This is not the case. Larger speakers are usually associated with greater bass extension. For high quality accurate sound reproduction bass extension is a secondary issue. The primary issue is always absence of distortion. A good result here may be achieved (perhaps even more easily) with a small speaker (e.g. LS3/5 or LS3/5a). Even small speakers can be competent down to about 70Hz and rolling off below that. In acoustic music and human voice there is not much content below 100Hz and very little below 70Hz. Provided this is the intended application it seems that larger speakers are something of a luxury. Nevertheless a good big one will beat a good little one provided they are equally good. More easily said than done.

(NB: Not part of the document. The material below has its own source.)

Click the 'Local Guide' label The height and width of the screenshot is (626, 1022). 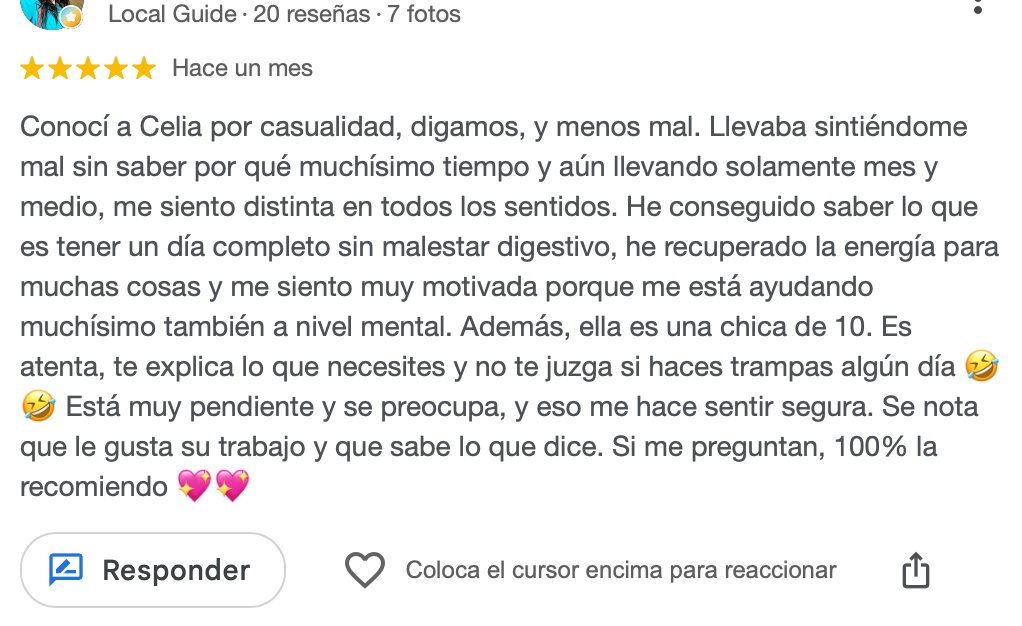172,14
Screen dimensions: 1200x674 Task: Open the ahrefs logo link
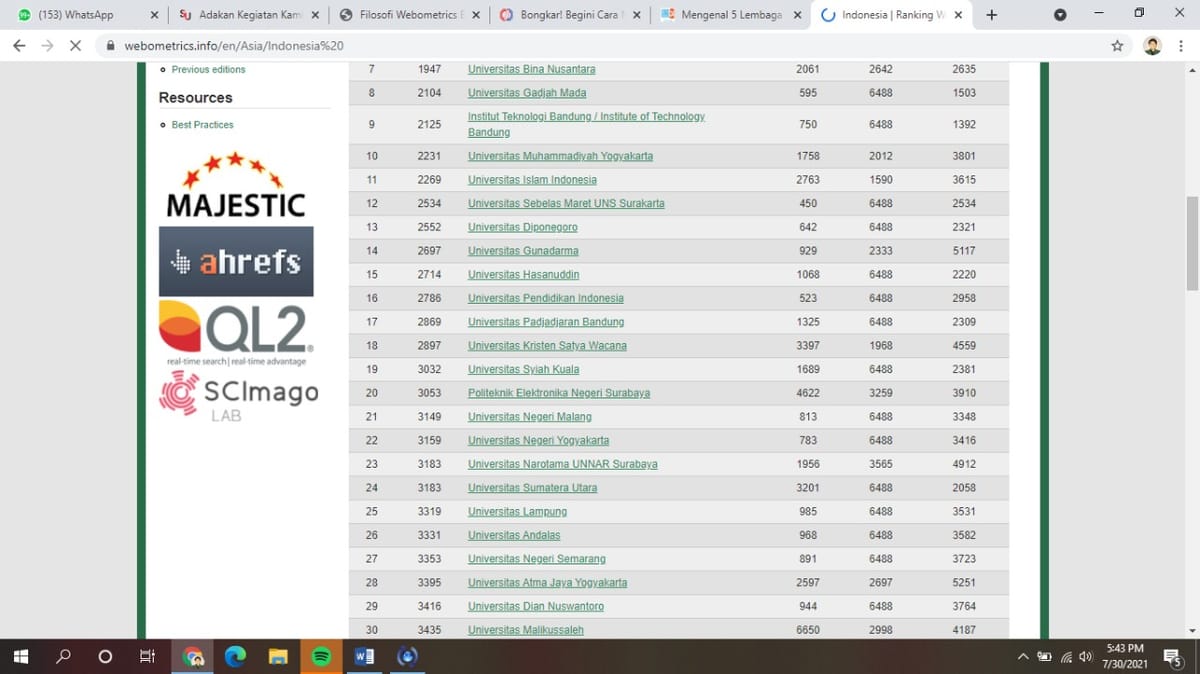pos(236,262)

This is not really a contentious topic. Pre-amplifiers are either separate or incorporated in integrated amplifiers. What has happened is that the required functionality has evolved over the years. In the past pre-amplifiers have been designed to provide most or all of the following functions:

1) Volume control.
2) Input selection.
3) An electronic buffer (a partition or firewall which enables all inputs to see an optimal loading for all settings and the power amplifier to see an optimal souce impedance for all settings)
4) Tone controls.
5) Filters.
6) Balance control.

7) Gain.
8) A phono stage.

Today it is quite likely that 4 to 8 are not needed or not wanted. With enthusiasts wanting stand alone phono stages it turns out that most signal sources provide a volt or so and most power amplifiers have input sensitivities around 500mv. - 1 volt. This means that no net gain is required. If only one signal source is required and it has an output level control it may be connected directly to a power amplifier. Otherwise only 1 to 3 are needed.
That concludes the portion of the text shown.